TABLE 5. Therapeutic Vaccines Pipeline 2012

A number of developments have occurred in the therapeutic HIV vaccine field over the past year. While there have been no earth-shattering breakthroughs, two studies have added to prior hints that HIV-specific immunity can be modulated sufficiently to reduce viral load, even though the effects have generally been meager and transient. In one case, a DNA vaccine developed by FIT Biotech appeared to make a very mild dent in viral load levels among individuals for whom ART was not yet indicated.[69] A post hoc analysis from a phase II trial of Vacc-4x, a peptide-based vaccine developed by Bionor Pharma also suggested a reduction in viral load during an ART interruption.[70] While it is hard to envision these results leading to therapeutic vaccines replacing ART, they do offer reasons to hope that in cure research—where the aim is to deal with small numbers of infected cells in combination with other approaches—the enhancement in HIV-specific immunity might be able to make a crucial contribution.

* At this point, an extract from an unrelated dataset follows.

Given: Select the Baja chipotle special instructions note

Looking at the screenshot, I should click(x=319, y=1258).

There are several newcomers to the therapeutic HIV vaccine pipeline. Jonas Salk’s whole-killed candidate Remune is long gone, but a similar vaccine developed by Sumagen is entering phase I. Although they are often derided, killed vaccines can be highly effective at inducing CD4 T-cell responses, and recent data indicate that HIV-specific CD4 T cells can play an important role in controlling viral load.[71] HIVAX is an unusual contender developed by GeneCure Biotechnologies; unlike most vaccines, it is based on a nearly entire replication-defective HIV genome, meaning it encodes almost all viral antigens.

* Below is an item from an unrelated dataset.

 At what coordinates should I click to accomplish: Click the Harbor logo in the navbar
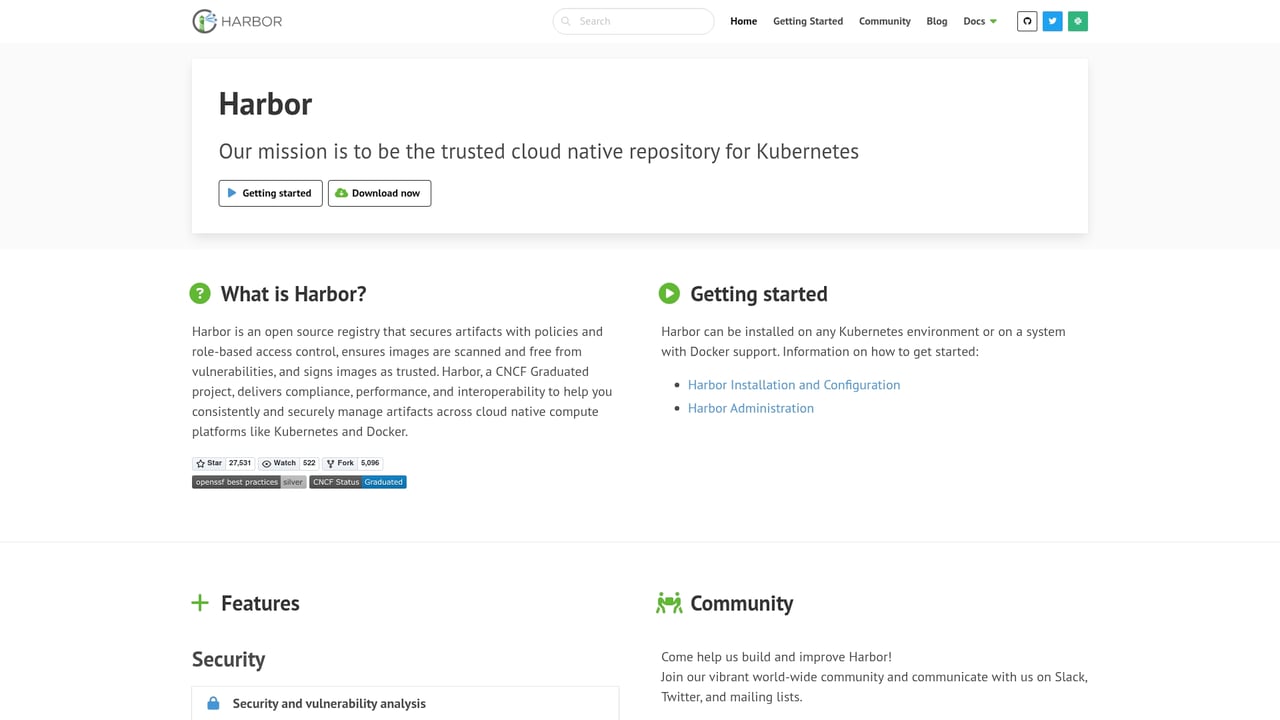(x=236, y=20)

Two candidates are not designed to enhance HIV-specific immunity, but rather to induce antibody responses that may reduce the ability of the virus to cause harmful effects (such as CD4 T-cell apoptosis and immune activation). VAC-3S aims to induce antibodies against an epitope from the HIV gp41 protein, based on the idea that this will prevent CD4 T cells being nudged into apoptosis by natural killer cells.[72] Bionor Pharma is developing Vacc-C5 as a complement to their Vacc-4x construct. The vaccine is based on the C5 protein from gp120, and the rationale is that antibodies against this target may reduce immune activation.[73]

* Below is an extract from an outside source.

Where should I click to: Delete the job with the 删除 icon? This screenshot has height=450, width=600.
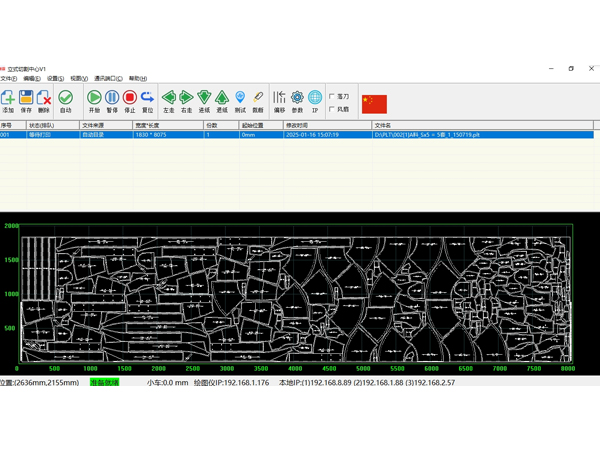(44, 99)
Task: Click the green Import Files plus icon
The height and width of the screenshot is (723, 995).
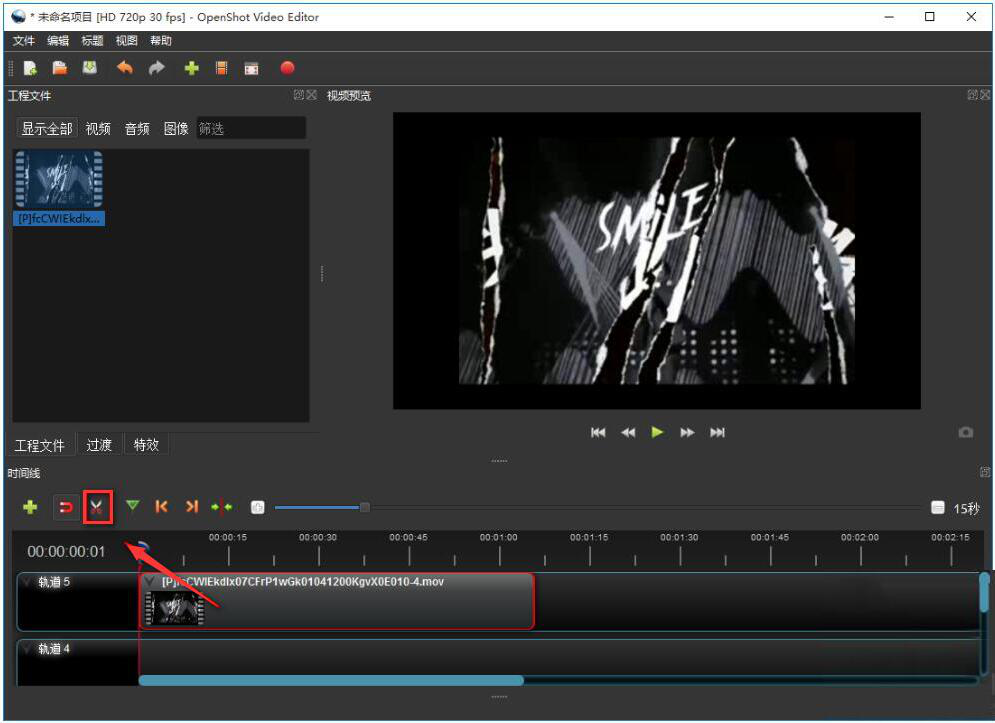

To the extent that a theme can be identified in the disparate pipelines covered in this chapter, it is: combine, combine, combine. The imminent arrival of PrEP is not viewed by anyone as a panacea for prevention, but rather a step toward the availability of a smorgasbord of options that can be mixed and matched for maximum convenience and effectiveness, depending on an individual’s situation. HIV vaccines have finally ditched the dichotomy of cellular versus humoral immunity and, absorbing the lessons of RV144, embraced the marriage of the two. Cure research, once viewed as the domain of monomaniacal virologists, finds itself calling for immunologic contributions from therapeutic vaccines. Hopefully, the tools we need to prevent and cure HIV infection will soon emerge from this dizzying search for synergies.